Back in the early 1990s, Lycos was the household name. Those of who were
nerdy fortunate enough to have an online life back then would remember that name. Whether with fondness or an emotion akin to “good riddance”, I am not entirely sure. Yet the story of Lycos does not seem to be over. In the day where Google seems to be all that matters, we are about to see the re-emergence of what used to be a search giant.
Lycos is reported to be getting ready for a new search product come 2013, and while that officially starts tomorrow, it seems that the details about the new product are not being made totally public yet. The home page is accessible, though, and the image above is what you will see. This is the old Lycos, though – the one that is a result of an arrangement with Yahoo – and when the new search engine launches, we should be seeing marked changes.
The Next Web has statements straight from the horse’s mouth – Lycos’s CEO, Rob Balazy.
“In the coming year you will see us introduce a new proprietary search product. I don’t want to say too much about it as it’s still in the planning stage but we have a vision to merge the notion of a search-type activity with a curated content experience. We think the benefit to the consumer is huge. It removes the process of trial and error from clicking on search results and hitting ‘Back’ in the browser.”
The current interface of Lycos is rather playful, but it still does deliver results – courtesy of Yahoo, of course. The question is will this comeback in 2013 make a positive impact on the company? With the dominance of Google unquestioned, will an old dog be able to regain its old position?

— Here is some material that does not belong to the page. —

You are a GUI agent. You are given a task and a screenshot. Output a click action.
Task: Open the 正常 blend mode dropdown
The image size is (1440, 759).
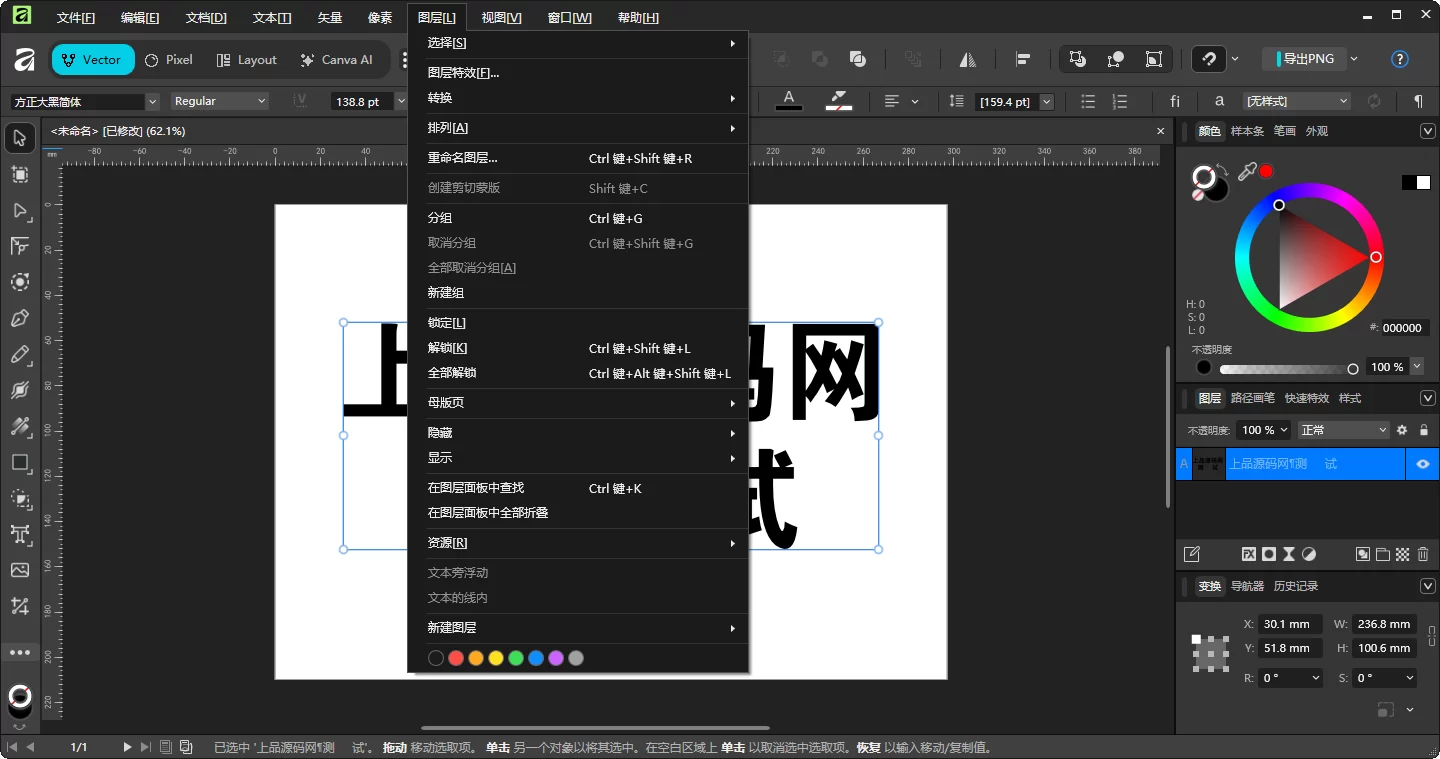click(1343, 430)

In the same interview with The Next Web, Balazy declares that they won’t be taking the search engine bull by its horns. He says that, instead, they would “focus more on the head terms, the search queries that are important and matter to people and really focus on the presentation layer, making the user experience really intuitive, really beautiful and take the same data-driving approach we’re doing with our homepage.”
It is something that can provide an interesting alternative, but I don’t think Google has anything to worry about.